Marvin no lo dudó. Entró corriendo, con el corazón latiéndole con fuerza. «¡Renee!».
«¡Renee!». Su voz resonó en el espacio oscuro.
Leo lo siguió de cerca, tenso y preparado para cualquier cosa.
Renee se movió al oír el ruido y asomó la cabeza aturdida por debajo de las mantas. Tenía el pelo enredado y los ojos pesados por el sueño mientras parpadeaba ante los dos hombres que acababan de irrumpir en su habitación. «¿Qué pasa?», murmuró con voz pastosa por el sueño. «¿Qué ha pasado?».
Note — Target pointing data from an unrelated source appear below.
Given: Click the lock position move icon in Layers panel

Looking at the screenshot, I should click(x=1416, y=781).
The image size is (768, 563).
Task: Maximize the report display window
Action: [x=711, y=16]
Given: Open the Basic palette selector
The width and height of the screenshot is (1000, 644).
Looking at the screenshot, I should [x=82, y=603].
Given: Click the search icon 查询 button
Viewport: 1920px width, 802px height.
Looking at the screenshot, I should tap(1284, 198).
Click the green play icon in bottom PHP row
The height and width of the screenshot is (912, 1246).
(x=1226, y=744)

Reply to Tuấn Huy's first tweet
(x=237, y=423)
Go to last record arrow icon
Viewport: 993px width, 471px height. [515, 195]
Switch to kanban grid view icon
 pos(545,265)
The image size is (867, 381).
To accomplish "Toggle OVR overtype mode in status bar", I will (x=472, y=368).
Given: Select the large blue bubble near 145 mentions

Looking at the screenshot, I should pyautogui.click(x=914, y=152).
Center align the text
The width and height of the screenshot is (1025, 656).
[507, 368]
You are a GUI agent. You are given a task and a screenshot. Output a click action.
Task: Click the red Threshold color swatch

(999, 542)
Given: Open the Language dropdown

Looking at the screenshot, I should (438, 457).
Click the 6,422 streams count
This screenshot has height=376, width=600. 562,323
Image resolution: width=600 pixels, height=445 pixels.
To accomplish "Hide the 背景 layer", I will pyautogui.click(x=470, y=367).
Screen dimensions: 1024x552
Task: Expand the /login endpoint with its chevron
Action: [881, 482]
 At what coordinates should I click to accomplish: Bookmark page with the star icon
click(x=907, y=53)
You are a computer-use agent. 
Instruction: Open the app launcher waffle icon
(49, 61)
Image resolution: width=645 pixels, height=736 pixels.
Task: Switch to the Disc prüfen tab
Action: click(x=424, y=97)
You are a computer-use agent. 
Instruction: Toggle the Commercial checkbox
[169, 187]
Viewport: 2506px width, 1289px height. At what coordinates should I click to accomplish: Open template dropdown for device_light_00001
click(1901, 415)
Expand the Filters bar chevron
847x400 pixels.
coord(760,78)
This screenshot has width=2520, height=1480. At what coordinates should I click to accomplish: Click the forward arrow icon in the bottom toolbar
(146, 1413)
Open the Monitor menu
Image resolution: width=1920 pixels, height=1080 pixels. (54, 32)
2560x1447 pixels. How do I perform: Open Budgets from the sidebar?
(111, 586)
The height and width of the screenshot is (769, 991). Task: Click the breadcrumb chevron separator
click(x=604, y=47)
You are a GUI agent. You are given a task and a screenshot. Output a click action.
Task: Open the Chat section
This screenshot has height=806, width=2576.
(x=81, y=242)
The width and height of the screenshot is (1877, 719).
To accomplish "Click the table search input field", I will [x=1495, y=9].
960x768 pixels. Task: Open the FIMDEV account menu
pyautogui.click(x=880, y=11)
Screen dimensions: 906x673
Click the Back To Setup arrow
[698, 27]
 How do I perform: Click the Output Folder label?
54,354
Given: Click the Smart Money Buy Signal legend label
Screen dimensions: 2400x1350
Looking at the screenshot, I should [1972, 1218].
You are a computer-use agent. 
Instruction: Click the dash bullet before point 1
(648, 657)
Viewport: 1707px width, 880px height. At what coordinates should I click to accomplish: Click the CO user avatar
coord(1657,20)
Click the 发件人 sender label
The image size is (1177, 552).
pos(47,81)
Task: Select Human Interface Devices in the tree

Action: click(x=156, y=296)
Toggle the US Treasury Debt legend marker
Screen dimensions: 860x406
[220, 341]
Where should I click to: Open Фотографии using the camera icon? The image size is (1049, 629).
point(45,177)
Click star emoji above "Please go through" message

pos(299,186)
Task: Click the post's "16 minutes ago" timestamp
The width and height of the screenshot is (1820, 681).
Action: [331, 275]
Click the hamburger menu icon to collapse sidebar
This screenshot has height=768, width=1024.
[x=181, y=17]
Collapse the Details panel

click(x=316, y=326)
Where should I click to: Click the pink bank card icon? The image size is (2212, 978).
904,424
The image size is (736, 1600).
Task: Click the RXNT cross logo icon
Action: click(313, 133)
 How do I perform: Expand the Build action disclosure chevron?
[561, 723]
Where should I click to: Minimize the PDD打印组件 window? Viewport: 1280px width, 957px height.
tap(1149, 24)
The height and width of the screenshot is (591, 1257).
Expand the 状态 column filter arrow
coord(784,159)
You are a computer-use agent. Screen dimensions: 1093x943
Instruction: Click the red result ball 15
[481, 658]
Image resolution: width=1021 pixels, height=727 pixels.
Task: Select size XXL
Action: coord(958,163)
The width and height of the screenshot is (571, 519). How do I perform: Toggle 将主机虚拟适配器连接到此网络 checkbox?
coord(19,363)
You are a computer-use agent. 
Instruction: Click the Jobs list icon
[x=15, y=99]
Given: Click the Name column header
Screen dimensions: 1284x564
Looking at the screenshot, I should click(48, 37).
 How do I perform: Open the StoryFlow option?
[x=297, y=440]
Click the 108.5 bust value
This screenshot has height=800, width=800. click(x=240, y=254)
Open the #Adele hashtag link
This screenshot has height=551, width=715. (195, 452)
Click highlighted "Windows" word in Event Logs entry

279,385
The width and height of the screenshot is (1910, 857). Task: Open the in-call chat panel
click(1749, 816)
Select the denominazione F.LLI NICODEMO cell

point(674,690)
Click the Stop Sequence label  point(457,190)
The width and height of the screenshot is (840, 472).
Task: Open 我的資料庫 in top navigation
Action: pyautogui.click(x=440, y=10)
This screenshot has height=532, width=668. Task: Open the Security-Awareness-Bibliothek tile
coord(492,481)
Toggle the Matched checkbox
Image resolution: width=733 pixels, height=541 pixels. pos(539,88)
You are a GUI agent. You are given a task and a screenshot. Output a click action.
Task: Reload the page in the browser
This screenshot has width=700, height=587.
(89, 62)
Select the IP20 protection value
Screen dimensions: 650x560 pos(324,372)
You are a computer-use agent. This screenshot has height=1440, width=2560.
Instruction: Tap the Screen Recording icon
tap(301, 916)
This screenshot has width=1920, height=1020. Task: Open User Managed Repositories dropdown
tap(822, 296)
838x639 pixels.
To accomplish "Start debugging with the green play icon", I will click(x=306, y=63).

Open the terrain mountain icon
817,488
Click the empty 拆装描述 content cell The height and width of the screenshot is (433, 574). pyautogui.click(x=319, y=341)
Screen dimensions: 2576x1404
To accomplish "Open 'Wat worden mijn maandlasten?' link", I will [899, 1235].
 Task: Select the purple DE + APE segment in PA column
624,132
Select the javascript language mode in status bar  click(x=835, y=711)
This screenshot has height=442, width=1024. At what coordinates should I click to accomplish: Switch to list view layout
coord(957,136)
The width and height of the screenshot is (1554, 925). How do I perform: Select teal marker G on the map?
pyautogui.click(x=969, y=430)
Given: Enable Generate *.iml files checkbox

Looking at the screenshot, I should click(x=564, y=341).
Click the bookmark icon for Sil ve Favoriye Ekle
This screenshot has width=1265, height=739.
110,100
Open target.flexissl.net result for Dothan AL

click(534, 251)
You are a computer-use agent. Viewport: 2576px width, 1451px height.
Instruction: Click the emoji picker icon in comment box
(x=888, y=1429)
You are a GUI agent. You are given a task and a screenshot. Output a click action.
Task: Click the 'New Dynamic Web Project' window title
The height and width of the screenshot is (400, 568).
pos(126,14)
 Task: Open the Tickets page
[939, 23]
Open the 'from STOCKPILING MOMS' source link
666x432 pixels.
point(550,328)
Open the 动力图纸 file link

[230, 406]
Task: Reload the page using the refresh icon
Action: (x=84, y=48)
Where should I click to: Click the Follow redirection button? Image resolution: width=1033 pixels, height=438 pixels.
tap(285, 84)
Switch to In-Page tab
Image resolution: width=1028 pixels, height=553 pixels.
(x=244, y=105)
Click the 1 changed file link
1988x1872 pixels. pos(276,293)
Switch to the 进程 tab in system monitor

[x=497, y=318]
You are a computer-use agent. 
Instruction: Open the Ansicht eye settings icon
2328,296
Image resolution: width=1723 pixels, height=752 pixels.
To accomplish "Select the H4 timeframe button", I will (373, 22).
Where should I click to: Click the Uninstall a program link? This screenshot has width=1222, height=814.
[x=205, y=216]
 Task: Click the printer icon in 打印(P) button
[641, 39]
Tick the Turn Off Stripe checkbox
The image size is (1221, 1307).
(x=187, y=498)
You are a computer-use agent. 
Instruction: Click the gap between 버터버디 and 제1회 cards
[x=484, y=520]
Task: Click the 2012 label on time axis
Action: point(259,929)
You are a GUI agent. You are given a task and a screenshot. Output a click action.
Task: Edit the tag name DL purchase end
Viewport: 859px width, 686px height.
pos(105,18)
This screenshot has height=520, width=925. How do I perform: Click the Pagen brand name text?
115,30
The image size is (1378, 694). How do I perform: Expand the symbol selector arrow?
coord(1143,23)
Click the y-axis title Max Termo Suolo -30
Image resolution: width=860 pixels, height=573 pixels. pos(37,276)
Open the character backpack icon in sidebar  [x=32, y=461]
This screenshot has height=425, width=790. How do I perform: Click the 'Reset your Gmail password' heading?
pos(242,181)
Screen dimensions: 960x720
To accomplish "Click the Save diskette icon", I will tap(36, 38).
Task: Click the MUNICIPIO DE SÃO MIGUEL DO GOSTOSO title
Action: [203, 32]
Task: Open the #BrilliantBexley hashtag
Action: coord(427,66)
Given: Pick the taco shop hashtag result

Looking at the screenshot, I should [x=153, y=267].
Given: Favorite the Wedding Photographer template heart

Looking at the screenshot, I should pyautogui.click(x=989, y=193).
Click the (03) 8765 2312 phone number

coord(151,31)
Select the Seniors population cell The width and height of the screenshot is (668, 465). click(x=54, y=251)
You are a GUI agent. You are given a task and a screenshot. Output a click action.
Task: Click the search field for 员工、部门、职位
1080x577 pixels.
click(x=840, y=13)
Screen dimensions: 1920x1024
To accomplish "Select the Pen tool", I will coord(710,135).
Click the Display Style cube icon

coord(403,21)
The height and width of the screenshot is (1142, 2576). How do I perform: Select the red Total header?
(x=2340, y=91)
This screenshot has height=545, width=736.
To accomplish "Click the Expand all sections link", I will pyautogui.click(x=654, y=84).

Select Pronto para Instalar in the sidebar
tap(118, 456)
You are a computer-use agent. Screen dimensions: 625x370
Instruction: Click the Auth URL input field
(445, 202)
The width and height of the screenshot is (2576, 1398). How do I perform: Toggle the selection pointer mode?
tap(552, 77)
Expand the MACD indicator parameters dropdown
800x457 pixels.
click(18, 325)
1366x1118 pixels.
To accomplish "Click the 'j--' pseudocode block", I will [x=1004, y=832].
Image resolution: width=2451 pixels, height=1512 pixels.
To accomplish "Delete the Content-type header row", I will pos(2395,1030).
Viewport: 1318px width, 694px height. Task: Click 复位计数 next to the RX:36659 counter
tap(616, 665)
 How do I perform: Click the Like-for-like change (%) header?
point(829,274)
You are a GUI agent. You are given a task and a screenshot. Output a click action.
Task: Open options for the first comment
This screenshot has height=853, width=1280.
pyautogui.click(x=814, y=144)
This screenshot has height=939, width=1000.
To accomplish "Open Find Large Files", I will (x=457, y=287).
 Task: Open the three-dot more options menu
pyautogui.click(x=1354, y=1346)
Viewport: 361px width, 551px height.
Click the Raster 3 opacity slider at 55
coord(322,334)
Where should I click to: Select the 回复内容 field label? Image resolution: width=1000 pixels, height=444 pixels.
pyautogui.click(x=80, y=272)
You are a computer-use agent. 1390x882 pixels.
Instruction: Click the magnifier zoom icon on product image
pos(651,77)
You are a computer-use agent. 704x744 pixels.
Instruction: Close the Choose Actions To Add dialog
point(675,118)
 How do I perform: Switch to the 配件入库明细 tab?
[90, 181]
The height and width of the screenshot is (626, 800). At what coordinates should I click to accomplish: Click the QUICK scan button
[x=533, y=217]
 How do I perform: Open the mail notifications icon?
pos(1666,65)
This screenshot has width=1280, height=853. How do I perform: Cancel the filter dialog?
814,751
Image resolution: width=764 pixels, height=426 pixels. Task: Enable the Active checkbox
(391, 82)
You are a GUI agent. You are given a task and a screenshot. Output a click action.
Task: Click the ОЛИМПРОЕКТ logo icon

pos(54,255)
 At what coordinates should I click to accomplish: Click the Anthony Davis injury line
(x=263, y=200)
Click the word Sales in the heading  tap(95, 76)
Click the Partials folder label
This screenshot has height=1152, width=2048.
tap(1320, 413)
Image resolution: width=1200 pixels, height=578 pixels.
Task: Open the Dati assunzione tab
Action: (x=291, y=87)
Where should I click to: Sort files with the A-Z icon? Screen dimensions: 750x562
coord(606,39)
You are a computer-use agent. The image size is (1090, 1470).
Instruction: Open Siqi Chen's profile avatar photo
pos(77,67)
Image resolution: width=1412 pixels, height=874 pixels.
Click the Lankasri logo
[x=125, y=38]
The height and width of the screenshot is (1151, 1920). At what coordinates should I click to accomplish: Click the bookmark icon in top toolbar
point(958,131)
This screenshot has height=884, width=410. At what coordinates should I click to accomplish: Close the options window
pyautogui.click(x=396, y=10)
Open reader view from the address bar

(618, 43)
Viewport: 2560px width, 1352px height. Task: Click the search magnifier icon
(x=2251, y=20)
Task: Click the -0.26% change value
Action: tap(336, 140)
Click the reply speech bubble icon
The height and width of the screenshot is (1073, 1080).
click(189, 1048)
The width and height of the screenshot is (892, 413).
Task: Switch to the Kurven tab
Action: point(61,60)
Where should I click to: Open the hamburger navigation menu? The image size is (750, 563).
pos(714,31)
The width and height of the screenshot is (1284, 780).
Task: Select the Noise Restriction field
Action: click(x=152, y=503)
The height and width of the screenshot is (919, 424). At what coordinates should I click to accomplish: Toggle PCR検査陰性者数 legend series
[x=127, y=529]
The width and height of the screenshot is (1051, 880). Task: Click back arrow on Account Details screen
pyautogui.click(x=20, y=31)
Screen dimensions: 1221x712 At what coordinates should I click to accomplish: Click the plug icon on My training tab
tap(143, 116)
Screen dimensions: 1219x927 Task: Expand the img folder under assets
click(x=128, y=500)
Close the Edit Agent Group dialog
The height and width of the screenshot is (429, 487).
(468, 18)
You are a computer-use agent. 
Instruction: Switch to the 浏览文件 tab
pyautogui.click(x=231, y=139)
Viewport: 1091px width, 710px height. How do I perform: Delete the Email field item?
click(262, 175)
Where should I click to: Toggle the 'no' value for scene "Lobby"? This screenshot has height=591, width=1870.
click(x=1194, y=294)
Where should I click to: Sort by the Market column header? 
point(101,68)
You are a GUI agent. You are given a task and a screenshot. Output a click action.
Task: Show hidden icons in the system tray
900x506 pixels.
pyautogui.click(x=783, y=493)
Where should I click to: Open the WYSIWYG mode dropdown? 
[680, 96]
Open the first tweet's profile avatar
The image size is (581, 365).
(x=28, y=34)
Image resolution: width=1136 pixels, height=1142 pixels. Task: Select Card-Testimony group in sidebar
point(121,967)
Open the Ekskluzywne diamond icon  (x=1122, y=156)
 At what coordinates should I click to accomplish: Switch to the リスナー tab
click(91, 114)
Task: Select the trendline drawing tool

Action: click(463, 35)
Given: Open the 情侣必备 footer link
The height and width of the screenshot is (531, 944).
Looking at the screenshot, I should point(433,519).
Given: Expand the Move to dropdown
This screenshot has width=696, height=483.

Al verla, viva y a salvo, a Marvin casi le fallaron las piernas. Exhaló bruscamente y su pecho se agitó. «Gracias a Dios que estás bien. No contestabas al teléfono ni abrías la puerta, ¡pensé que te había pasado algo!».
Renee se frotó los ojos, pero el movimiento solo le hizo darse cuenta de lo débil que se sentía. Le daba vueltas la cabeza. Cuando se llevó una mano a la frente, notó que estaba notablemente caliente.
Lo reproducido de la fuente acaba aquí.